9. Connections to Other Topics

This connects to Alien Dictionary (DSA ).

  • To build a specialized agent, you must first learn the “Alien language” (Jargon) of the domain.
  • You build the “Graph” of knowledge (Ontology) before you can traverse it.

10. Real-World Examples

  • GitHub Copilot: Fine-tuned on code. It knows that def is likely followed by a function name. It formats indentation perfectly.
  • Harvey.ai: Partnered with OpenAI to build a custom model trained on legal corpuses, specifically for Big Law firms.

11. Future Directions

  • Self-Improving Verticals: The agent drafts a contract. The lawyer edits it. The edit is saved. The model is fine-tuned on the edit. The agent gets smarter every day (Data Flywheel).

12. Key Takeaways

  1. Depth over Breadth: A tool that does one thing perfectly is valuable. A tool that does everything okay is a toy.
  2. Hybrid Architecture: RAG + Fine-Tuning + Tools.
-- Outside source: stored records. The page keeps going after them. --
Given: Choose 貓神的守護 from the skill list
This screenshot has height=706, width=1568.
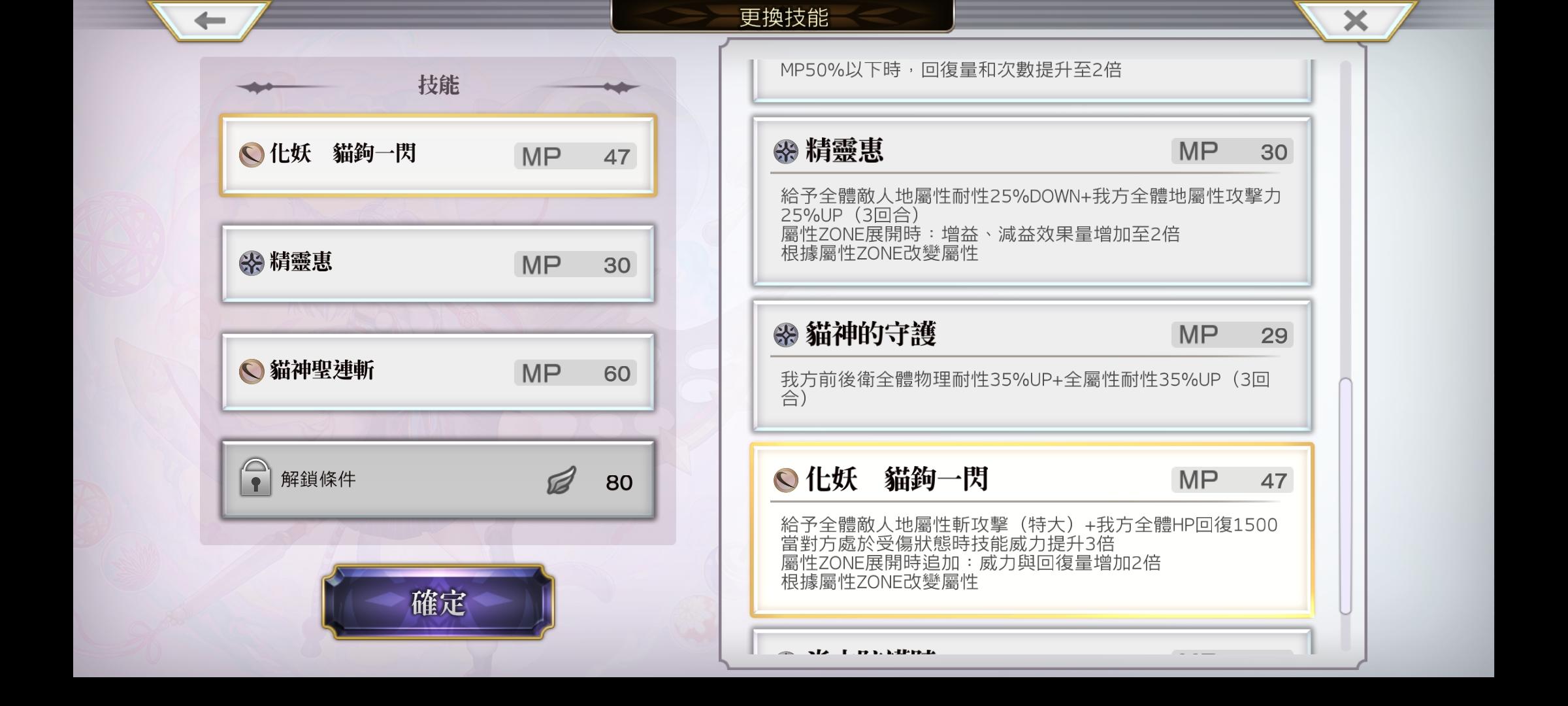Looking at the screenshot, I should [x=1032, y=366].
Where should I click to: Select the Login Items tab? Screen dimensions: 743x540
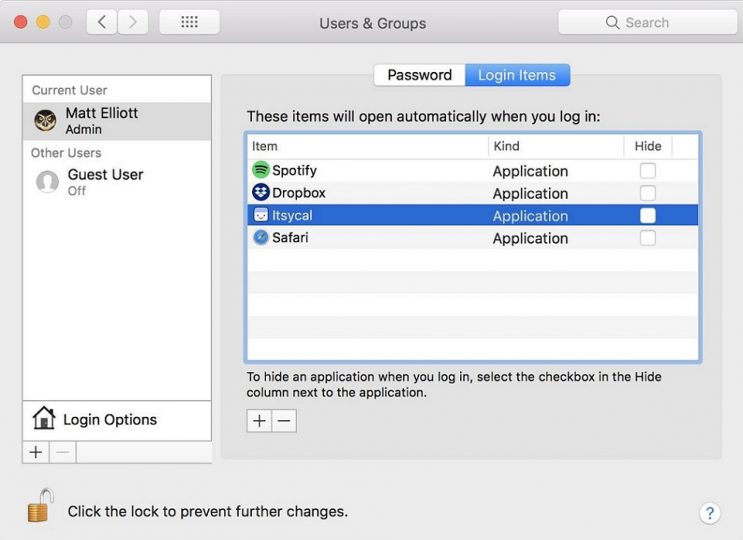(x=517, y=75)
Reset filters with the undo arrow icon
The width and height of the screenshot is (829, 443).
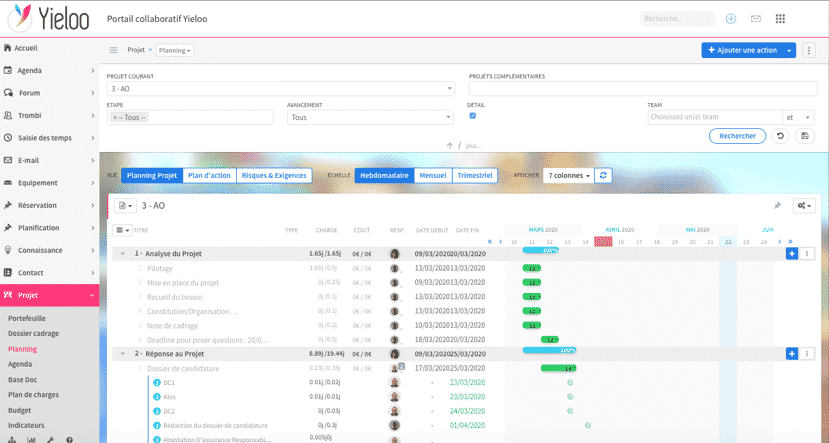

You usually need all three.
  3. Eval is hard: Building the “Bar Exam” for your agent is as hard as building the agent itself.

Next in the series: Knowledge Graphs for Agents – how structured facts and multi-hop reasoning make agents reliable.


FAQ

Should I use RAG or fine-tuning for a domain-specific agent?

Use both. RAG is best for dynamic factual knowledge like “What is the termination clause?” because you can update the database instantly. Fine-tuning is best for format and behavioral style like “Write a memo in the style of a Senior Partner.” The hybrid approach gives you low hallucination from RAG grounding plus domain-appropriate tone from fine-tuning.

How do you evaluate a domain-specific AI agent?

Build a golden dataset of 100+ real domain questions with human-expert answers. Measure Fact Recall and Citation Accuracy. Use GPT-4 as an auto-evaluator to grade the agent’s answers against human baselines. Vibe checks are not sufficient for high-stakes domains like law or medicine.

What is the vertical stack for domain-specific agents?

The vertical stack has four layers: Data (RAG with proprietary documents), Tools (specialized APIs like Westlaw or ICD-10 lookup), Model (fine-tuning for domain syntax and tone), and Guardrails (strict rules like “never give financial advice”). Each layer adds specialization that generic agents lack.

How do you handle liability in domain-specific AI agents?

Never let agent output go directly to end users in high-stakes domains. Use a Human-in-the-Loop pattern where the agent generates a draft and a domain expert reviews it. The UI should present “Draft generated – Approve / Edit” rather than treating the output as authoritative.